Activity
Take the lines below beginning at the line that has "Toggle bold formatting in toolbar" and stopping after the line that has "Given: Open the Kunden-Zugang tab", and print them exactly as they are, with no other lines.

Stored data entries
---------------

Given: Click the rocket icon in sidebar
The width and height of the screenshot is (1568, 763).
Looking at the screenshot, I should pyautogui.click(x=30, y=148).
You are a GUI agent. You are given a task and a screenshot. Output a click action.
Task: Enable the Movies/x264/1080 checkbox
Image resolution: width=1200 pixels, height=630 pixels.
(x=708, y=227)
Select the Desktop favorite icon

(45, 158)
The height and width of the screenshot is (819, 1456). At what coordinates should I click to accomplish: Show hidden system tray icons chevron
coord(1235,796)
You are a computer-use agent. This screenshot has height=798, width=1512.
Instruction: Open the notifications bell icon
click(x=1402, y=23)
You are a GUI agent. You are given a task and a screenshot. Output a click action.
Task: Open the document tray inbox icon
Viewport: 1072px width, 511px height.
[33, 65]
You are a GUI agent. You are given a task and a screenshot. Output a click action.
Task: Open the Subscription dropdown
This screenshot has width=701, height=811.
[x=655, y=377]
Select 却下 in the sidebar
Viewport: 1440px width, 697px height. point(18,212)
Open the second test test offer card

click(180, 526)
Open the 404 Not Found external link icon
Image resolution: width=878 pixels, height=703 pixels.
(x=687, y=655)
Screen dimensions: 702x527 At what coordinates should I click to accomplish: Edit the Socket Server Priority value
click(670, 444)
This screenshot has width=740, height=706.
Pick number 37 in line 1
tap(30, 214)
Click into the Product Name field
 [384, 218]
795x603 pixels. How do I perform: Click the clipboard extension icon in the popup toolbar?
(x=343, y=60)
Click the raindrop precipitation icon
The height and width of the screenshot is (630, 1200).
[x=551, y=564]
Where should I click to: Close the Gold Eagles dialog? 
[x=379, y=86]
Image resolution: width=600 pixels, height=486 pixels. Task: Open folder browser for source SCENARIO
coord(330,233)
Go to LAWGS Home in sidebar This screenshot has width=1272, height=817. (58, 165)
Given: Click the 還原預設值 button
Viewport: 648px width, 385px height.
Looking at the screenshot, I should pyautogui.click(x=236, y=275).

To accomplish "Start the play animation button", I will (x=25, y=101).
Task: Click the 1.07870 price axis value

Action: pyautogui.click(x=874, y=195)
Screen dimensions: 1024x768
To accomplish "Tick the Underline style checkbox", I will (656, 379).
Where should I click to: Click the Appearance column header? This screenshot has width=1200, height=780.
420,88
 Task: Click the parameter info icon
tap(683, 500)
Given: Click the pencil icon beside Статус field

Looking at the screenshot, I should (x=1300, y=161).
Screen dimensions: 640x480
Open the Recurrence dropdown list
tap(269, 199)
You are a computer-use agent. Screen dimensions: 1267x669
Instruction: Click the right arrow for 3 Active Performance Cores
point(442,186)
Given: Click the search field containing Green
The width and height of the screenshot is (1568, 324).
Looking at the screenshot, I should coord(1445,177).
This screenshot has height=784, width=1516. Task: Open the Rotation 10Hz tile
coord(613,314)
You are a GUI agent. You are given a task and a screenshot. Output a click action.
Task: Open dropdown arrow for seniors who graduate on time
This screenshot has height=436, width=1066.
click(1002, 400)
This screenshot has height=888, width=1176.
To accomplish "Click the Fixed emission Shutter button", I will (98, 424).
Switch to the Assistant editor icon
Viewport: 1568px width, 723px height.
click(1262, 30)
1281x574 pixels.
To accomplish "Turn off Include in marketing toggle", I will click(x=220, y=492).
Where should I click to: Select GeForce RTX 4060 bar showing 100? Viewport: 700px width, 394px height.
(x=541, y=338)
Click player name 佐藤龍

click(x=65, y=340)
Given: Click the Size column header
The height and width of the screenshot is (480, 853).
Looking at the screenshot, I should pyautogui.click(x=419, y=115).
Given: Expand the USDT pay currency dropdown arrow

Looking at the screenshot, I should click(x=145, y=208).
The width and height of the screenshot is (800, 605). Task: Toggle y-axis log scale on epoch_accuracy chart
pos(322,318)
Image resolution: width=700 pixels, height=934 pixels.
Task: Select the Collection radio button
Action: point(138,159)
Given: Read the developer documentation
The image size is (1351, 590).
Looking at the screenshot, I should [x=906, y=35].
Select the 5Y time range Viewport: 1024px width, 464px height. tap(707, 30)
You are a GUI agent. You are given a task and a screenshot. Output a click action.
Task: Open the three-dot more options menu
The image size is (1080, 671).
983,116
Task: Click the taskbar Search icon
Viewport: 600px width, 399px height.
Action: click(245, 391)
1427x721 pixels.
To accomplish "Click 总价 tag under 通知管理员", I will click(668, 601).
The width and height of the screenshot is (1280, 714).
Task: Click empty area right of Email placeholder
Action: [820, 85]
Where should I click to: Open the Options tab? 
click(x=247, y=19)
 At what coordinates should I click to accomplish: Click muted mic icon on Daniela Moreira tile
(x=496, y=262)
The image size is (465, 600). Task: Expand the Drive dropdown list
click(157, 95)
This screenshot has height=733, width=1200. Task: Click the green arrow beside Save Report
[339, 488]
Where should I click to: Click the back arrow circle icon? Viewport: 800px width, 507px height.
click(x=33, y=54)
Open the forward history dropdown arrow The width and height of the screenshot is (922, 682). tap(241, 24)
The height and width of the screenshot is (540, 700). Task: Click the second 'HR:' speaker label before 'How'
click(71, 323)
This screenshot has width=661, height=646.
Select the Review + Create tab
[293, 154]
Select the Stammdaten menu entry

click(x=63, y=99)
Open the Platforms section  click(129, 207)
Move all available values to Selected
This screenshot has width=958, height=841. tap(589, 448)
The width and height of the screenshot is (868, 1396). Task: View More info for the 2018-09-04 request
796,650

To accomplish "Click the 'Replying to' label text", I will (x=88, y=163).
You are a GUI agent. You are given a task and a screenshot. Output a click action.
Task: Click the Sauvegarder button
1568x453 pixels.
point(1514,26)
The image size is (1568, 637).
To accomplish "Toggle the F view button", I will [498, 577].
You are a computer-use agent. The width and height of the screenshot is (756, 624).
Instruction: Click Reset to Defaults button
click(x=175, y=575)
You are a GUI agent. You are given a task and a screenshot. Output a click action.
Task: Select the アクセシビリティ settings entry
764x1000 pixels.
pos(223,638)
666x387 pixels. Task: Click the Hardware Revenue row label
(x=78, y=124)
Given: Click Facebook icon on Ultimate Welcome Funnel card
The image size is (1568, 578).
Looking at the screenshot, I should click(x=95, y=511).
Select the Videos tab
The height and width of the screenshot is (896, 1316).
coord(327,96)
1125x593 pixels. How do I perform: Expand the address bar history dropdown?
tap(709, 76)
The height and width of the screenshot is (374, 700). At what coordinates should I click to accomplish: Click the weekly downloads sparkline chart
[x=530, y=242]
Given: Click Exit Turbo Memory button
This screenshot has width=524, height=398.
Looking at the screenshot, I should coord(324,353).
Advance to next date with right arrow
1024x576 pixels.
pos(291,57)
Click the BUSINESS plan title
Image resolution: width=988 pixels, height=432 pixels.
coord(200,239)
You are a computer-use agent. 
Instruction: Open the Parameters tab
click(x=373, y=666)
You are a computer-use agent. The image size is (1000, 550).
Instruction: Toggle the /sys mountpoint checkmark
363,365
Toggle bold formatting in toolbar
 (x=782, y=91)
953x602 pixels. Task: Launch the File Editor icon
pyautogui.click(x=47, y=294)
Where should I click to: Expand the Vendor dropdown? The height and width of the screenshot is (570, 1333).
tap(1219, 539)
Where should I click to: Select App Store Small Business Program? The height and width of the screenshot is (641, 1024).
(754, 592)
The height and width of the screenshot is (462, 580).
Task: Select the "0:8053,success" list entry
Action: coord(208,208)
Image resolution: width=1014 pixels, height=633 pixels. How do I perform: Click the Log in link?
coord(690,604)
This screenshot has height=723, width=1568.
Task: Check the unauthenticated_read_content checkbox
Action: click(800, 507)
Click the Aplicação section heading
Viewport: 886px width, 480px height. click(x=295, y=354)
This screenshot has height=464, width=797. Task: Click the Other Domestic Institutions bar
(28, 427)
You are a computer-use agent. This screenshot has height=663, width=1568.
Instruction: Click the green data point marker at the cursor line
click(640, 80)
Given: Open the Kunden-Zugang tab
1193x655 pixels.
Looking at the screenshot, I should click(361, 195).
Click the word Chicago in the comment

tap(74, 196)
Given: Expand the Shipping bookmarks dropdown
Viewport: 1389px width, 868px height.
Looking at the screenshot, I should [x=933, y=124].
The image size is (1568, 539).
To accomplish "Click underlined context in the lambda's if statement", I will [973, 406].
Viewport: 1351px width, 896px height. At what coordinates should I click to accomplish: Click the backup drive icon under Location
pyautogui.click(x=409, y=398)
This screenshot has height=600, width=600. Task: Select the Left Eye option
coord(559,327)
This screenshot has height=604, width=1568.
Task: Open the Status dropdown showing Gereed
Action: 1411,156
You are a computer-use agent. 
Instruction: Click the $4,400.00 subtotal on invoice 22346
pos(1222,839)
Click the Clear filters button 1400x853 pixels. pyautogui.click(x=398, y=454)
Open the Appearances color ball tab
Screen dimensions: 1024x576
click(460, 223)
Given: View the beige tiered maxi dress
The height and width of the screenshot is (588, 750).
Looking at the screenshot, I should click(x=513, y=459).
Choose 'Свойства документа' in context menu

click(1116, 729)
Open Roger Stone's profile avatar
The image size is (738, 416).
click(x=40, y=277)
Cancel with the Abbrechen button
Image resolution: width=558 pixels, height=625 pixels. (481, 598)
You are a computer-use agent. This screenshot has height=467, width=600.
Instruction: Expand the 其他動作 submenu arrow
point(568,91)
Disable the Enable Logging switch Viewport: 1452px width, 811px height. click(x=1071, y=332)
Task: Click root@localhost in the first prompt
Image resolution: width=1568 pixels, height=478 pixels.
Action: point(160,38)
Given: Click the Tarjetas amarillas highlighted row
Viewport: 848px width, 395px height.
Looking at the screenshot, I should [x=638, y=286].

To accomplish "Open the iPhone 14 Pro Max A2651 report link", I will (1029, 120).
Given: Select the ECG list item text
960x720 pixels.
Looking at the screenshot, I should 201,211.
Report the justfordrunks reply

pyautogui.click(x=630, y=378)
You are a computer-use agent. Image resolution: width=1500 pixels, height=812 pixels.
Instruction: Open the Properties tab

---------------

Answer for this exercise
Toggle bold formatting in toolbar
 (x=782, y=91)
953x602 pixels. Task: Launch the File Editor icon
pyautogui.click(x=47, y=294)
Where should I click to: Expand the Vendor dropdown? The height and width of the screenshot is (570, 1333).
tap(1219, 539)
Where should I click to: Select App Store Small Business Program? The height and width of the screenshot is (641, 1024).
(754, 592)
The height and width of the screenshot is (462, 580).
Task: Select the "0:8053,success" list entry
Action: coord(208,208)
Image resolution: width=1014 pixels, height=633 pixels. How do I perform: Click the Log in link?
coord(690,604)
This screenshot has height=723, width=1568.
Task: Check the unauthenticated_read_content checkbox
Action: click(800, 507)
Click the Aplicação section heading
Viewport: 886px width, 480px height. click(x=295, y=354)
This screenshot has height=464, width=797. Task: Click the Other Domestic Institutions bar
(28, 427)
You are a computer-use agent. This screenshot has height=663, width=1568.
Instruction: Click the green data point marker at the cursor line
click(640, 80)
Given: Open the Kunden-Zugang tab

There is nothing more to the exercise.